Speeding up the I/O-heavy app: Q&A with Malte Ubl of Vercel

We recently published an article exploring what sort of infrastructure is needed to run edge functions. For that piece, we talked to several industry experts in wide-ranging conversations. While we weren’t able to use all of the conversation in the article, we wanted to share them in full so you can get all the interesting bits that we couldn’t include. Below is Ryan’s conversation with Malte Ubl, CTO at Vercel.

This conversation has been edited for clarity and content.

—-----

Ryan Donovan: For the actual physical server structure behind edge functions, do you have servers that you own or do you have a partner behind that?

Malte Ubl: For the actual edge functions in production, they're running on Cloudflare's worker infrastructure. However, it's very different from the product you can buy from Cloudflare. Cloudflare's worker product is the thing that's terminating traffic.

It takes on this primary role as the reverse proxy. The way we use them is as a backend, right? Because we are terminating traffic in our own infrastructure. So we use them very similar to a serverless function implementing a route—we get the route, we determine, okay, we need to route it to this function, and then ask it to perform this request.

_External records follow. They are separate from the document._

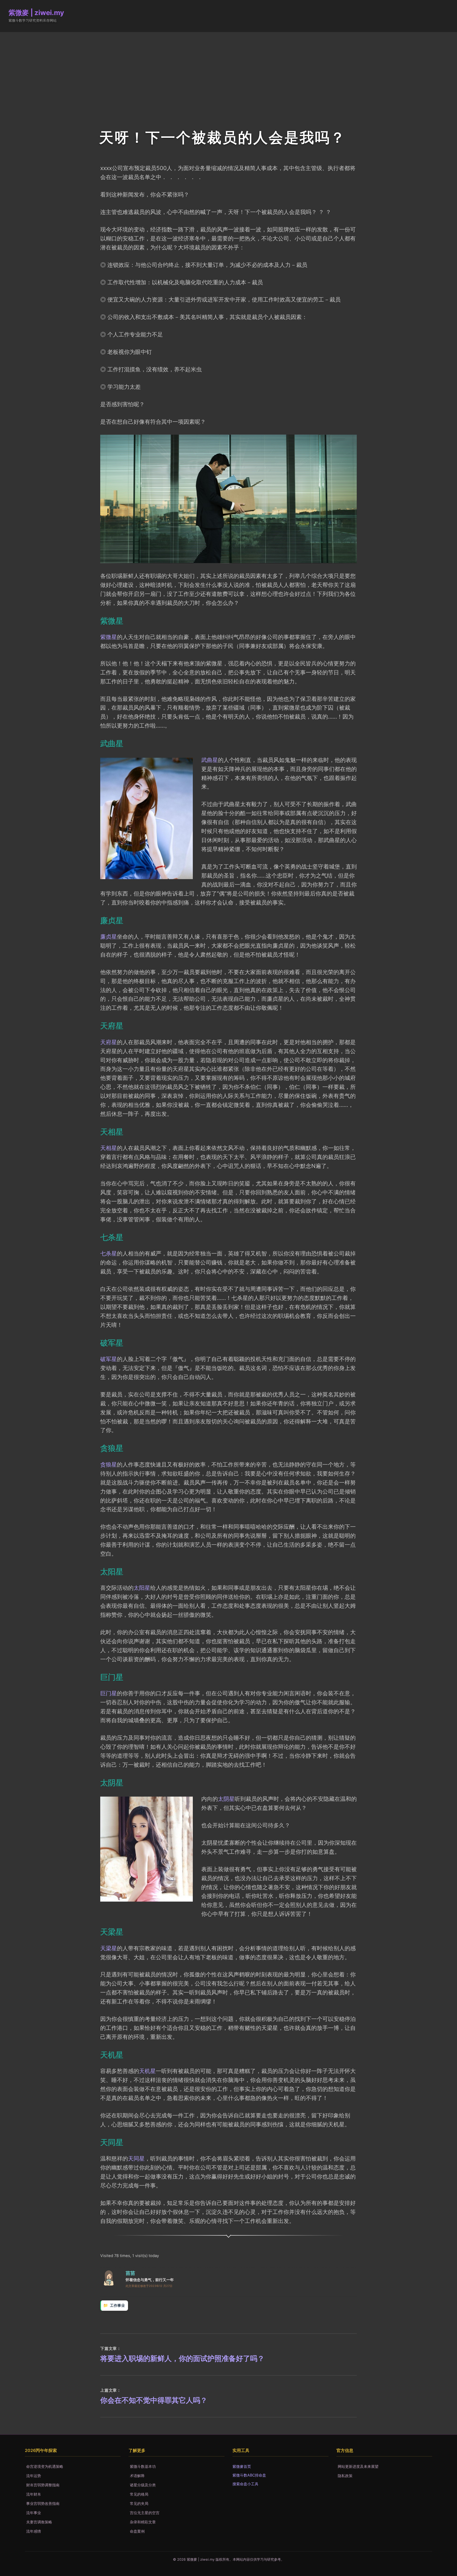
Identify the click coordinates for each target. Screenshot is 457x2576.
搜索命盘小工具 (245, 2484)
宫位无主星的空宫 (144, 2512)
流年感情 (33, 2531)
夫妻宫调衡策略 (39, 2522)
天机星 (147, 2070)
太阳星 (142, 1587)
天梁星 (108, 1948)
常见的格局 (139, 2494)
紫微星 (108, 636)
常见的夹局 (139, 2503)
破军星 (108, 1358)
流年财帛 (33, 2494)
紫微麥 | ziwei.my (36, 12)
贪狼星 (108, 1464)
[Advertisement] (228, 72)
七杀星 (108, 1253)
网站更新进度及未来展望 (358, 2466)
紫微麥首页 (241, 2466)
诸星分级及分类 (143, 2485)
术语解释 (137, 2475)
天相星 (108, 1147)
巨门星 (108, 1693)
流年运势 (33, 2475)
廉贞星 (108, 936)
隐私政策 (345, 2475)
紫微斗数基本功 (143, 2466)
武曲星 (209, 759)
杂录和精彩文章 (143, 2522)
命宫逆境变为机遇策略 (44, 2466)
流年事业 (33, 2512)
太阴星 (226, 1798)
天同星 (136, 2158)
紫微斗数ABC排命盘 (249, 2475)
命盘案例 (137, 2531)
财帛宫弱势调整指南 (43, 2485)
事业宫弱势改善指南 (43, 2503)
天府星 (108, 1042)
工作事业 (117, 2305)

Importantly, this is something that we call framework-defined infrastructure. Edge functions aren't primitive like Lambda or workers that you program directly, right? Where you make a terraform file and you say like, I want the Lambda, and this is the file that I compile, that I upload there, blah, blah. It's not like that. Instead, in your framework, you just use the idiomatic way of making your pages or API routes. It doesn't really matter, because you use the language of your framework.

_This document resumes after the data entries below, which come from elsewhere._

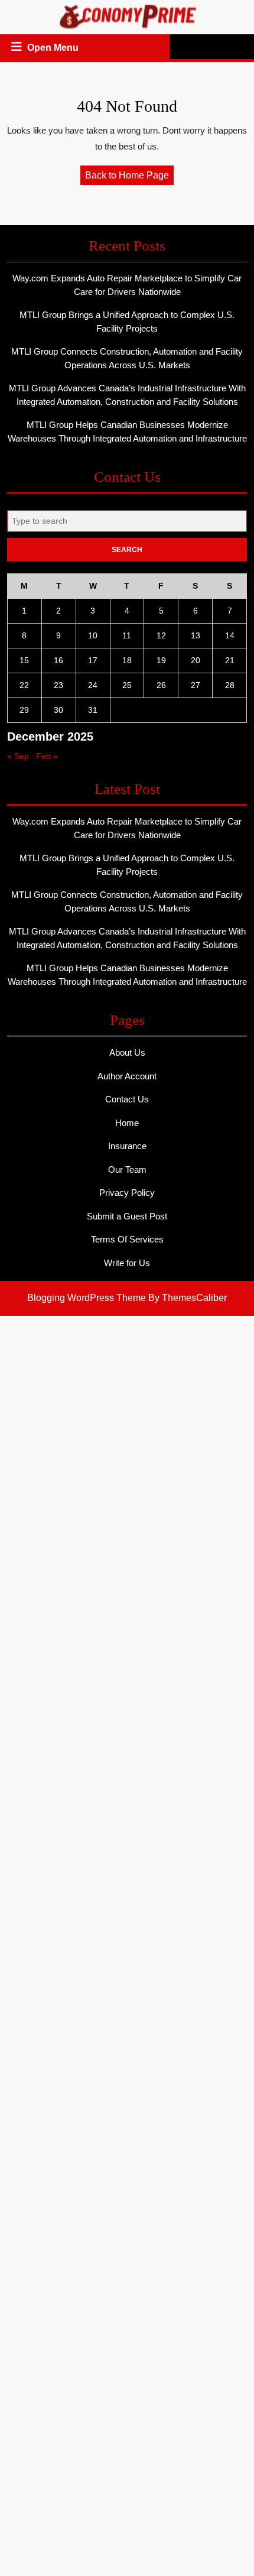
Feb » (47, 756)
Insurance (127, 1146)
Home (127, 1123)
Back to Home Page (129, 177)
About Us (127, 1052)
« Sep (18, 756)
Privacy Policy (127, 1193)
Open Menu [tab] (53, 49)
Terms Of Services (127, 1239)
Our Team (127, 1169)
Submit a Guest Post (127, 1216)
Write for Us (127, 1263)
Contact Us (127, 1099)
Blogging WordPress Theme (86, 1298)
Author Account (127, 1076)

We will take that and say, okay, we turn the thing that worked on your local machine and wrap it such that when we deploy to the infrastructure that we use, it behaves exactly the same way. That makes our edge functions produce this more abstract notion because you don't use it so concretely. Next.js has a way of opting into edge functions. Right? And you never have to think about Vercel in that moment. It's just that it works.

RD: About the data rollbacks…does that require a lot of replication across these servers or is there a central place?

MU: This is a good question. The way our system works is that by default we maintain activity within certain generous time limits—you wouldn't wanna roll back to something six months ago, right? Hopefully. Because everything we do is serverless in this abstract notion, as in there isn't this physical infrastructure, so it doesn't actually apply to edge functions. But with our more traditional serverless product, which is based on AWS Lambda, we will archive your function if it hasn't been called for two weeks.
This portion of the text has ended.